§ **REQUIRED ACTION**
Of the lines below, write out exactly those from the line with "Milano Design Week 2024 (95, 2314)" through the line with "Catalogo (51, 982)", both included, and skip the rest.

Stored items
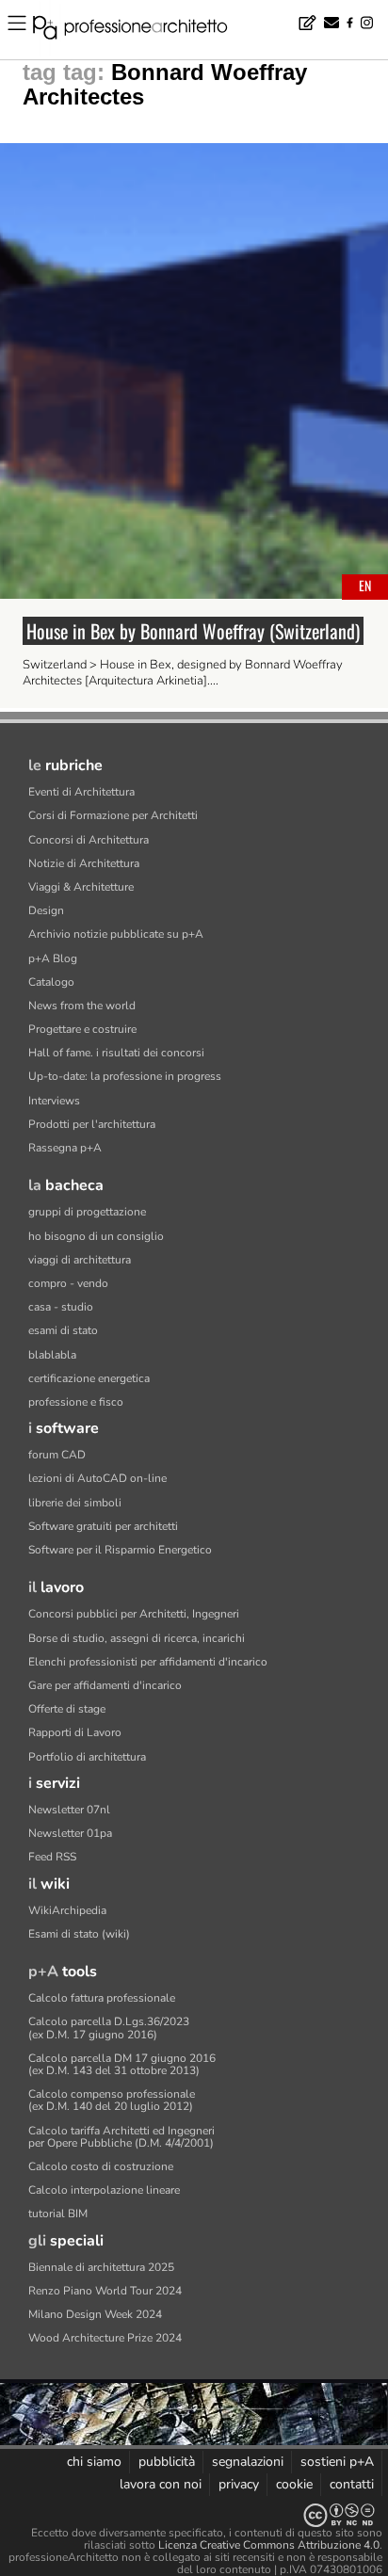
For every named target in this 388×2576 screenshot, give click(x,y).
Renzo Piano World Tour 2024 (105, 2290)
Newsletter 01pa (70, 1833)
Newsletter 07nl (69, 1809)
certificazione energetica (89, 1378)
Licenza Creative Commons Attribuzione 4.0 (269, 2544)
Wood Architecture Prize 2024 (105, 2337)
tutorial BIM (58, 2213)
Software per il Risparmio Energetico (120, 1549)
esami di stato (63, 1330)
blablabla (52, 1354)
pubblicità (166, 2462)
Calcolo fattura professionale (101, 1997)
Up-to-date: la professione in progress (124, 1076)
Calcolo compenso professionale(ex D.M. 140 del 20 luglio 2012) (111, 2100)
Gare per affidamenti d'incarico (105, 1685)
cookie (294, 2484)
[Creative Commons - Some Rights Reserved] (194, 2515)
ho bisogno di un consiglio (96, 1236)
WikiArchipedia (67, 1910)
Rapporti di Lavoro (74, 1732)
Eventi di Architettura (81, 791)
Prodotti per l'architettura (91, 1124)
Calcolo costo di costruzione (100, 2166)
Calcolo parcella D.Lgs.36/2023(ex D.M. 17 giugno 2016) (108, 2027)
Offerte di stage (66, 1708)
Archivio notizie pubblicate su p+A (115, 934)
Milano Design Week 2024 (95, 2314)
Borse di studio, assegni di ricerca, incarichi (136, 1638)
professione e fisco (75, 1401)
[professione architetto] (141, 30)
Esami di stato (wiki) (79, 1933)
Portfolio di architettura (87, 1756)
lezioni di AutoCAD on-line (97, 1478)
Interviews (54, 1100)
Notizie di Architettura (83, 863)
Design (46, 910)
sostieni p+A (337, 2462)
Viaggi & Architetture (81, 886)
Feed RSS (52, 1856)
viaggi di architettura (79, 1259)
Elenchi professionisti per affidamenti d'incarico (147, 1661)
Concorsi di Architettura (88, 839)
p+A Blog (52, 958)
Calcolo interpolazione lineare (104, 2190)
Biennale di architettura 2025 (101, 2267)
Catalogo (51, 982)
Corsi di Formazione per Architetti (113, 815)
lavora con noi (161, 2484)
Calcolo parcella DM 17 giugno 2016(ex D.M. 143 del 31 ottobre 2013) (122, 2064)
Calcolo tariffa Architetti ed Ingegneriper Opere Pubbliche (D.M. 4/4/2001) (121, 2136)
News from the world (82, 1005)
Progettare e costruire (82, 1029)
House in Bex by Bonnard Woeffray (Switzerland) (193, 631)
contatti (352, 2484)
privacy (238, 2484)
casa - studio (60, 1306)
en (365, 585)
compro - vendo (68, 1283)
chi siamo (94, 2462)
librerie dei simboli (74, 1502)
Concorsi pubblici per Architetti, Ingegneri (133, 1613)
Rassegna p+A (65, 1147)
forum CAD (57, 1454)
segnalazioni (247, 2462)
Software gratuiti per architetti (103, 1526)
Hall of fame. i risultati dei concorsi (116, 1052)
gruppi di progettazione (87, 1211)
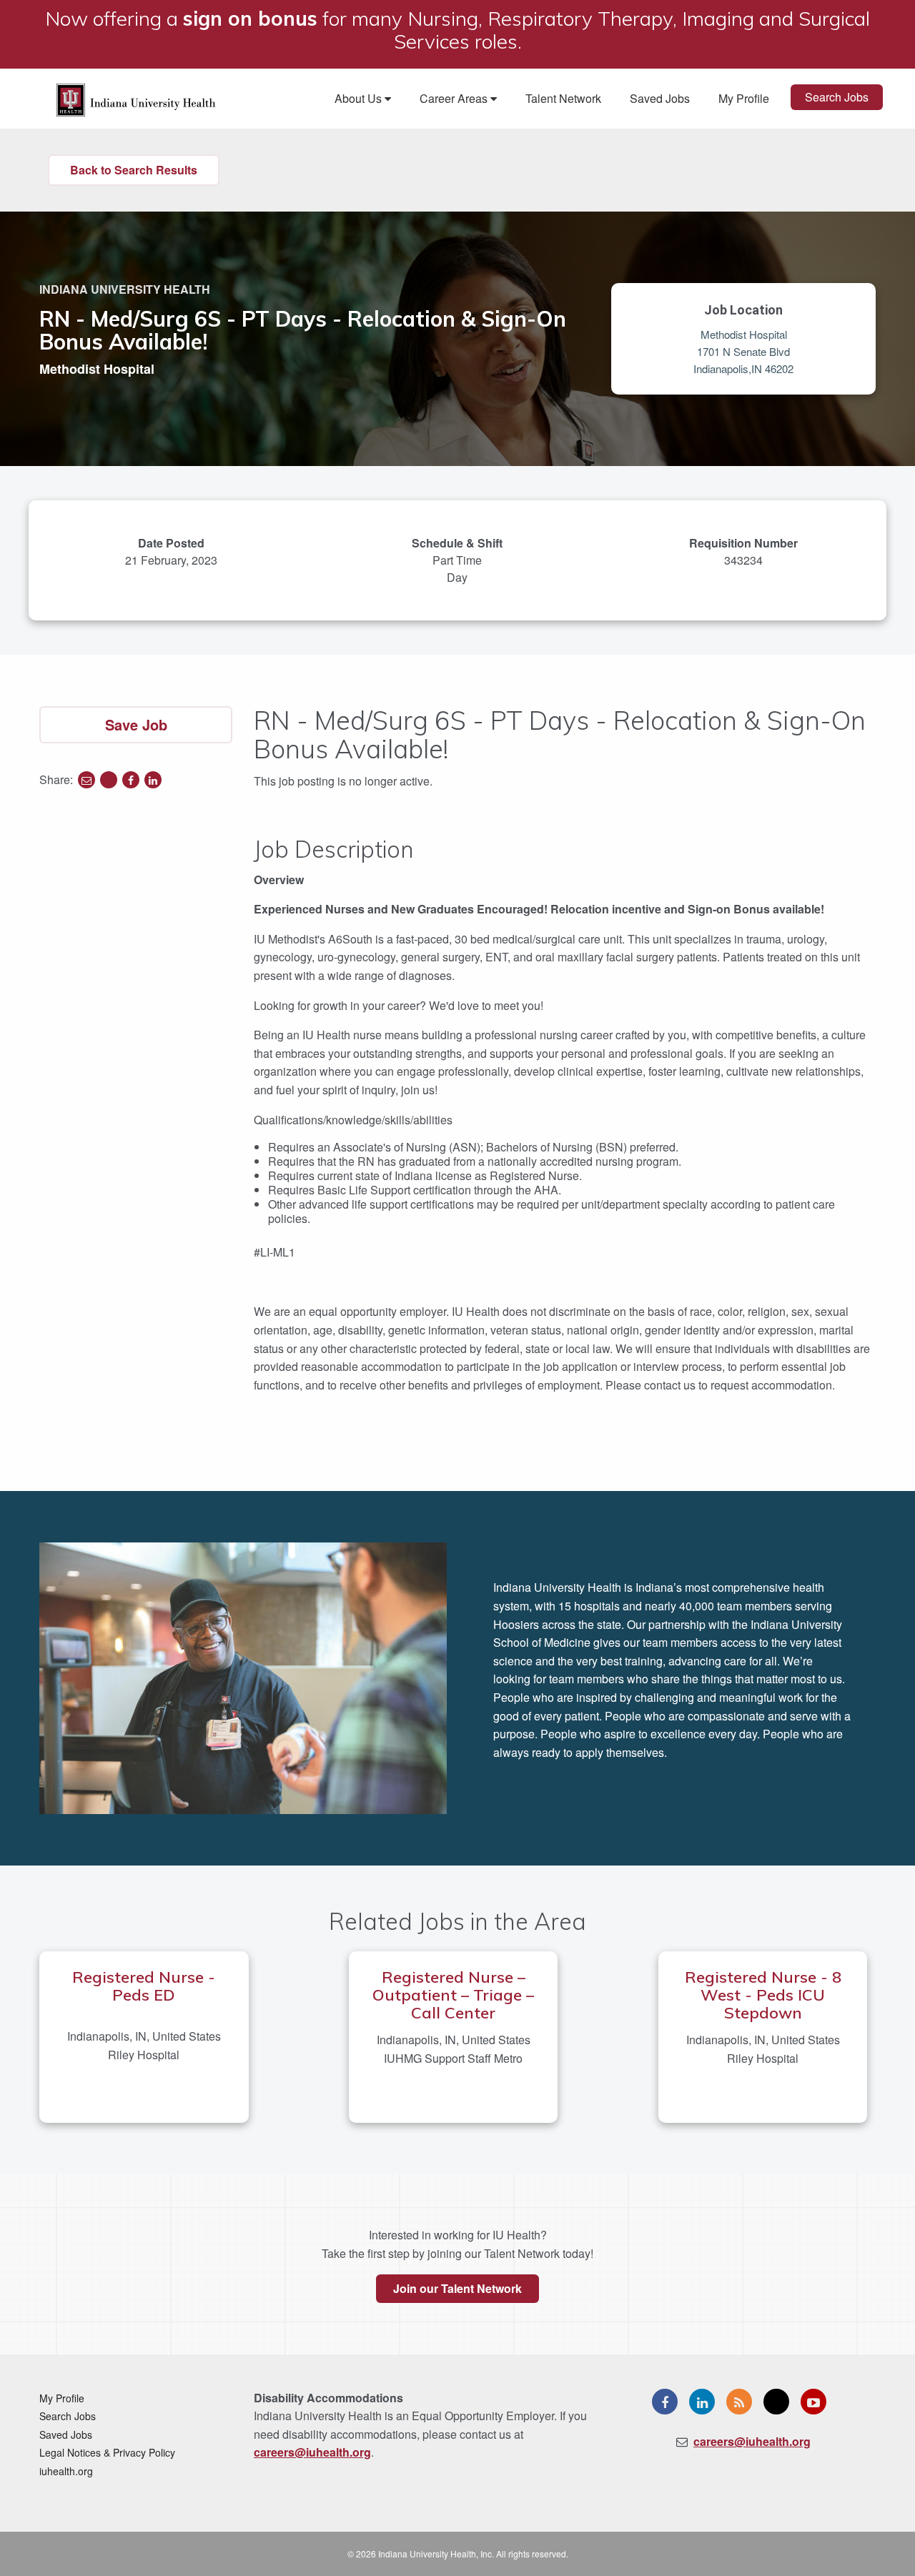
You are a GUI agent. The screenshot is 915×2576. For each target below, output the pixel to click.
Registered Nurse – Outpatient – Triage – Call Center (453, 1995)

§ **ANSWER BOX**
Milano Design Week 2024 (95, 2314)
Borse di studio, assegni di ricerca, incarichi (136, 1638)
professione e fisco (75, 1401)
[professione architetto] (141, 30)
Esami di stato (wiki) (79, 1933)
Portfolio di architettura (87, 1756)
lezioni di AutoCAD on-line (97, 1478)
Interviews (54, 1100)
Notizie di Architettura (83, 863)
Design (46, 910)
sostieni p+A (337, 2462)
Viaggi & Architetture (81, 886)
Feed RSS (52, 1856)
viaggi di architettura (79, 1259)
Elenchi professionisti per affidamenti d'incarico (147, 1661)
Concorsi di Architettura (88, 839)
p+A Blog (52, 958)
Calcolo interpolazione lineare (104, 2190)
Biennale di architettura 2025 (101, 2267)
Catalogo (51, 982)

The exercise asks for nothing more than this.